What has been most notable is the change in culture from Searcy to Boulder. Both cities have that college town feel, but that is about where the similarities end. Searcy is small (population 20K), conservative, largely Christian, and enjoys a low cost of living. Boulder is large (100K), very liberal (some call it "the San Francisco of Colorado"), religiously diverse, and ridiculously expensive (49% higher than Searcy). Searcy is hot and humid, Boulder is a mile above the ocean and very dry.

Boulderites are a very healthy bunch whereas Searcians like their fried Southern cuisine (Colorado has the lowest state obesity rate, and Arkansas has the 7th highest). In Searcy you are lucky to see one person a day riding their bike; you will easily run over a biker in Boulder if you blink. I've never seen so many people walking, running, or biking.

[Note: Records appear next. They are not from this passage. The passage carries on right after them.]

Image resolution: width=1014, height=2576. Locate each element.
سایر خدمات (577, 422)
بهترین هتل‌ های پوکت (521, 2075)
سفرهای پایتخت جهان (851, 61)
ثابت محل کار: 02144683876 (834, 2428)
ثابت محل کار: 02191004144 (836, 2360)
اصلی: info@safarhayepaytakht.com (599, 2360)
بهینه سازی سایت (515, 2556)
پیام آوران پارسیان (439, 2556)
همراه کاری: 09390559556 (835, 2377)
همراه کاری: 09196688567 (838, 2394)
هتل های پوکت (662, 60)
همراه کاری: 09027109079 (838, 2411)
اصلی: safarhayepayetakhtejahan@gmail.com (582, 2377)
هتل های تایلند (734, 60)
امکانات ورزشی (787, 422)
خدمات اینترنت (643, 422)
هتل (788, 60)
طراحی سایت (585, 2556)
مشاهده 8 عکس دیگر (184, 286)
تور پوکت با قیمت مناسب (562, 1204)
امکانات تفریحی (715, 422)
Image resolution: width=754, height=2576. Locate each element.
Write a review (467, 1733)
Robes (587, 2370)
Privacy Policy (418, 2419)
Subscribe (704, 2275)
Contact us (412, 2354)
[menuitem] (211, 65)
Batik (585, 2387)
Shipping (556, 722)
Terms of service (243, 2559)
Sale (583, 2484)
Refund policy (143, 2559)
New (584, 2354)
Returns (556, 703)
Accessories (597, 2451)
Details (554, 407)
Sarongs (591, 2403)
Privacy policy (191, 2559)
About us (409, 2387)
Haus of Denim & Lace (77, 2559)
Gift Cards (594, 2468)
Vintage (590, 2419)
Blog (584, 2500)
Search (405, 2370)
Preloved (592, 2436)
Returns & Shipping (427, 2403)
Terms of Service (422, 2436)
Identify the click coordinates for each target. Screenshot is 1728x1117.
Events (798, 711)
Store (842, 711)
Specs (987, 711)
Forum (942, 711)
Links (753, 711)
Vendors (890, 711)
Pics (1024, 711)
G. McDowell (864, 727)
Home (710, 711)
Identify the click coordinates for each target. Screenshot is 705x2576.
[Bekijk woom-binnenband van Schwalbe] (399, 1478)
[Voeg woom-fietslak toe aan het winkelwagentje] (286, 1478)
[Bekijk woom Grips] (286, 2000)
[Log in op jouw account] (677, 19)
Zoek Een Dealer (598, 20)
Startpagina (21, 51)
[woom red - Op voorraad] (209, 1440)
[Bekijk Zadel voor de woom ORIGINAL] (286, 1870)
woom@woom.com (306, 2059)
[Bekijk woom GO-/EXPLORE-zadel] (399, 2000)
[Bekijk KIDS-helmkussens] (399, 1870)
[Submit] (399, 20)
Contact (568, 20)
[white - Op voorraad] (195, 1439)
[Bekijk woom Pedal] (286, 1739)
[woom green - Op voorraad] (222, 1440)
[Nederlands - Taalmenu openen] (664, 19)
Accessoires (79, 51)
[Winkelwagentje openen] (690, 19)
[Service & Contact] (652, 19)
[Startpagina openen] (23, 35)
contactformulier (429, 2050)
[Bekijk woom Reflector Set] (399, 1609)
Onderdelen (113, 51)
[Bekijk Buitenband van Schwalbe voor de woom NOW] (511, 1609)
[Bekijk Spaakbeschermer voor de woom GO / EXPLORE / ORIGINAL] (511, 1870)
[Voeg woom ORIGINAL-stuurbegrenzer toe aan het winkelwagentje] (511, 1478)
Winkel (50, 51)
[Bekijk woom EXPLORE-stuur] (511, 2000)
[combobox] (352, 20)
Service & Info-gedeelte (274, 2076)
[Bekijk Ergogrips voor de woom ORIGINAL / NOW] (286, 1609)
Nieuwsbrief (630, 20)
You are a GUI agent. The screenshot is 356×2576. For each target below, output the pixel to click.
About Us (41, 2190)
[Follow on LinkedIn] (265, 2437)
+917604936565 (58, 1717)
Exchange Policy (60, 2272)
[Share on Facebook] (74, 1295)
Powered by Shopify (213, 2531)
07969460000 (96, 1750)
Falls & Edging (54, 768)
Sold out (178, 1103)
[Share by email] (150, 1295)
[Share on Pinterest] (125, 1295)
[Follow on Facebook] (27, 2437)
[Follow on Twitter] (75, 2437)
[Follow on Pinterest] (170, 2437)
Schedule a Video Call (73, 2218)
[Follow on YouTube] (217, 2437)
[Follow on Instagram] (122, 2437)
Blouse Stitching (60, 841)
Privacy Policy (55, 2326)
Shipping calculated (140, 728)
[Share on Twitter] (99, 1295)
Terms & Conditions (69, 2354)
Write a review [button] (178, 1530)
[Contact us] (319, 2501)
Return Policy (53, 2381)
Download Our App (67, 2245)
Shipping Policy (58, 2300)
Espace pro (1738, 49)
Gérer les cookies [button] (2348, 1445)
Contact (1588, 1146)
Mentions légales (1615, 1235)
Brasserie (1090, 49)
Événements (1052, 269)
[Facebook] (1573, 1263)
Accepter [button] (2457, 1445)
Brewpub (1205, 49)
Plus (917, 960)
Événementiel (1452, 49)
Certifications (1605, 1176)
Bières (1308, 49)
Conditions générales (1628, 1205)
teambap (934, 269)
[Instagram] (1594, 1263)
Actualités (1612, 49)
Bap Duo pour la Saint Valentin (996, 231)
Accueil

Boulder is also well-known for their environmentalism. You will get a "look" at the grocery store if you show up without your own bags, and many vehicles are gas-sippers. The Searcy grocer will double-bag practically everything, and SUVs and enormous trucks dominate the roads in Searcy.

What I really enjoy about Boulder is the beauty. It lies just east of the Flatirons, a beautiful range of mountains that can be seen from our apartment. We went hiking this morning beginning at Chautauqua Park and soaked-up the beauty that God has created. Searcy has its beautiful places as well, but it's not quite in the same league.

One week down, nine more to go!

Wednesday, May 14, 2014

Off to Boulder

This summer I'll be working at Flatirons Solutions in Boulder, Colorado. I'm very excited by this opportunity to take a break from doing research and spend some time developing software and learning new tools and techniques that I can incorporate back into the classroom. I grew up in Denver, so I'll have the opportunity to see lots of old friends; my kids will get to see where their dad grew up.